For all of Joss Whedon’s “strong female character” schtick, Buffy’s feminist critiques were always most on-point when they were examining masculinity. From heroes to villains, the show examined a lot of modes of masculinity, interrogating the toxicity of not only manly men but the types of guys who’d be more likely to position themselves as losers. It’s why the Trio, a team of nerds who decide to become supervillains, their crimes quickly escalating from wacky heists to the murders of two women, are the best Big Bad the show ever had. Jonathan, Andrew and Warren demonstrated just how dangerous the archetype Buffy had invented with Xander — the kind of guy who’d self-deprecatingly describe himself as a “beta” — could actually be. But when it came to the man himself, the show always had something of a blind spot.

xander being an asshole
Kind of a dick
Image: Boom Studios

As a fellow Alex, and the character I used to run around the playground as, Xander means a lot to me. And he can be great, especially in the hands of writers like Jane Espenson (who wrote the definitive verdict on adult Xander, “The Replacement”). But there are a lot of caveats you have to acknowledge: The entitlement to Buffy’s (unrequited) love he constantly expresses in the early seasons; the obsession with proving he’s an equal to his female friends and partners, who are literally witches and demons and preordained demon-hunting superheroes; and most of all, his treatment and judgement of those women, especially when it comes to the topic of sex.

Xander is pretty much the definition of a Problematic Fave. And that’s fine — culture doesn’t need to be perfect for us to love it, we just need to acknowledge those flaws. As an adaptation and reimagining of this imperfect source material, the comics reboot seems determined to do exactly that.

Can Xander be saved?

There’s a lot of affection in how Bellaire writes Xander. She quickly nails his voice, dialling up the Whedonese – verbed nouns, pop-cultural references, mangled syntax – further than any other character. And his arc has a lot of touching moments, especially in his friendship with Willow. When he sacrifices himself for her, it’s not to prove anything to her or himself. He does it simply because it’s the right thing to do.
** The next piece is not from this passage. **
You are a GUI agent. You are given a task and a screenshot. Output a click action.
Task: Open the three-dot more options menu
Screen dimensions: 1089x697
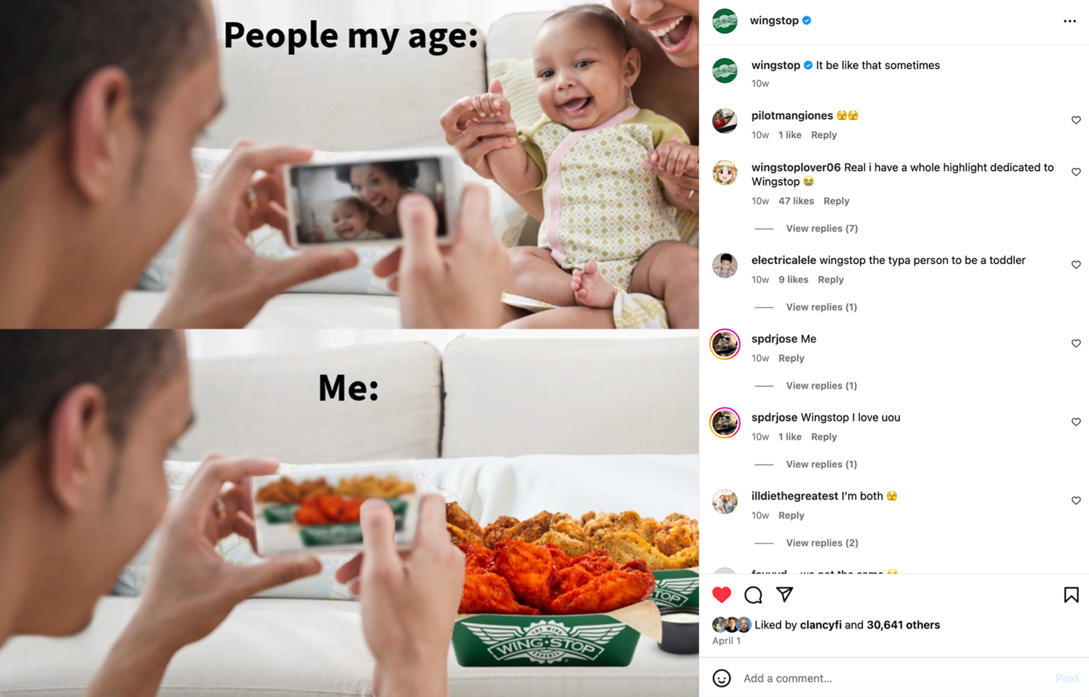click(x=1069, y=21)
The voice of the Xander who narrates the first issue, though, feels like Bellaire extrapolating from the character’s more troubling aspects to see where he’d fit today. It’s never clear where on the internet he’s posting these thoughts, but you can probably take a good guess. When he says things like “Girls don’t even have to try to be likable” or, while watching his friend kiss her girlfriend, “I get this sense that I’m not good enough”, it’s hard not to think of boys radicalized by the darker corners of the web, of “nice guys” and “friendzones” and the poisoned word “incel.”

xander on the attack
Xander goes full Big Bad
Image: Boom Studios

The story never demonises Xander (at least, not until he’s a literal demon). It makes it pretty clear that he is genuinely lonely, and it’s easy to feel for him, but he seems to place the blame for that loneliness in the wrong place: on his friends for not understanding and for getting on with their own lives, rather than because he’s keeping his feelings inside. It’s a reminder that toxic masculinity hurts everyone, including men.
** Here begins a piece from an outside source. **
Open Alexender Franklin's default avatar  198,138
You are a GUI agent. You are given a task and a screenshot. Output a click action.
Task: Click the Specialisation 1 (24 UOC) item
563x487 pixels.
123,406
Later, when Xander is trapped between human and vampire form, his squishy-browed self shows this “dark side” to Buffy and Willow for the first time. And, honestly, it’s pretty banal – comments about lusting after his friends and fantasies of threesomes. The kind of thing he would have joked about on TV, with a dark edge exposed.
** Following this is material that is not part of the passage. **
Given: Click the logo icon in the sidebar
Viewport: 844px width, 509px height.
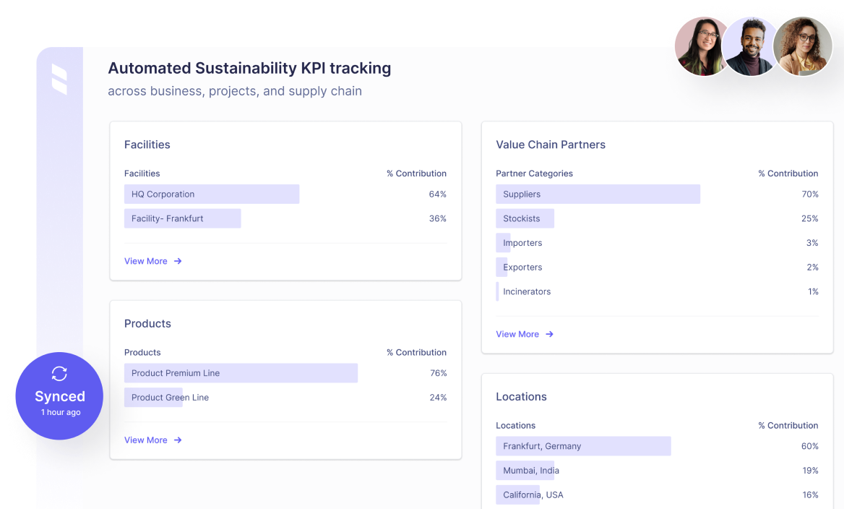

This version of Xander is at his kindest when sharing a soul with Willow. He’s suddenly able to express his emotions, be grateful for his friends and supportive of Willow and even Buffy’s romantic ventures. When Sunnydale’s men go all sweaty and veiny in “Hellmouth,” under the influence of a spell that brings out all that deep-ingrained patriarchal ugliness, Xander is the last one to succumb. It’s the love of his friends, as ever, which saves him.

Whether that’s still the case now that the character has gone full Big Bad, and he can be brought back from actual outright villainy, remains to be seen. But if anyone can redeem the character, Jordie Bellaire has demonstrated that it’s probably her.